» **本文抜粋**
保団連主催の第36回医療研究フォーラムが、岐阜県の長良川国際会議場・都ホテル岐阜長良川で9月19日・20日の2日間、開催された。コロナ禍で全国的に緊急事態宣言が繰り返し発令される中での計画・準備となった今年の医療研究フォーラムは、「生き生きと保険医が働くために~コロナ禍を乗り越えて~」のメインテーマで、オンライン配信での講演・シンポジウムと、オンデマンド方式の分科会・ポスターセッションが開催された。参加者は約300人。
19日は保団連の全国共同調査「開業医師・歯科医師の働き方・健康調査」の結果報告と、「超高額薬価対策としてのアカデミアの役割」をテーマとした名古屋大学名誉教授・名古屋小児がん基金理事長の小島勢二氏の記念講演、小島勢二氏と俳優の竹下景子氏の対談「すべての子どもたちに平等な医療と明るい未来を」が行われた。

» **問題 1**
医療研究フォーラムの記事について、次の問いに答えよ。
(a) フォーラムの会場はどこか。
(b) 参加者は何人ほどか。
(c) 小島勢二氏の対談相手は誰か。
» **問題 2**
医療研究フォーラムの記事を、最後の文の後から書き進めよ。

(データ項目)
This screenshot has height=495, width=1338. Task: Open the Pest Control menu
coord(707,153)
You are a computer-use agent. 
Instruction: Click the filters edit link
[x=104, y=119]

==

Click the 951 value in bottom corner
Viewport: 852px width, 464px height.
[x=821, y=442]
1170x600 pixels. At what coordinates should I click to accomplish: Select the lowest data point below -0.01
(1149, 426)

» **解答例 1**
(a) 岐阜県の長良川国際会議場・都ホテル岐阜長良川
(b) 約300人
(c) 俳優の竹下景子氏

» **解答例 2**
20日は三つのシンポジウム「生き生きと働く工夫~夢と希望のある医療(医科)」「生き生きと働く工夫~夢と希望のある医療(歯科)」「コロナの先に見える日本」がそれぞれ行われた。
オンデマンド配信での報告となった分科会は、保団連の特設サイトにて、六つのテーマに分けて全国からの演題報告ビデオが公開された。京都協会からは、第2分科会「医科診療の研究と工夫」に、辻俊明理事が「眼科診療と消費税問題」の演題で報告を行った。
眼科診療は他の診療科と比べ多くの医療機器が必要だが、多くがハイテク機器で、高額かつ数年で更新しなくてはならず、医療機関にとってかなりの経済的負担である。また、手術材料は使い捨てのものが急増している上、高額化しており、白内障手術1件あたり税抜で約5万4千円の材料納入価がかかる。外保連の07年の調査では、医療点数のうち材料費が占める割合が水晶体再建術では59%であり、他の外科手術と比較しても高いことが分かる。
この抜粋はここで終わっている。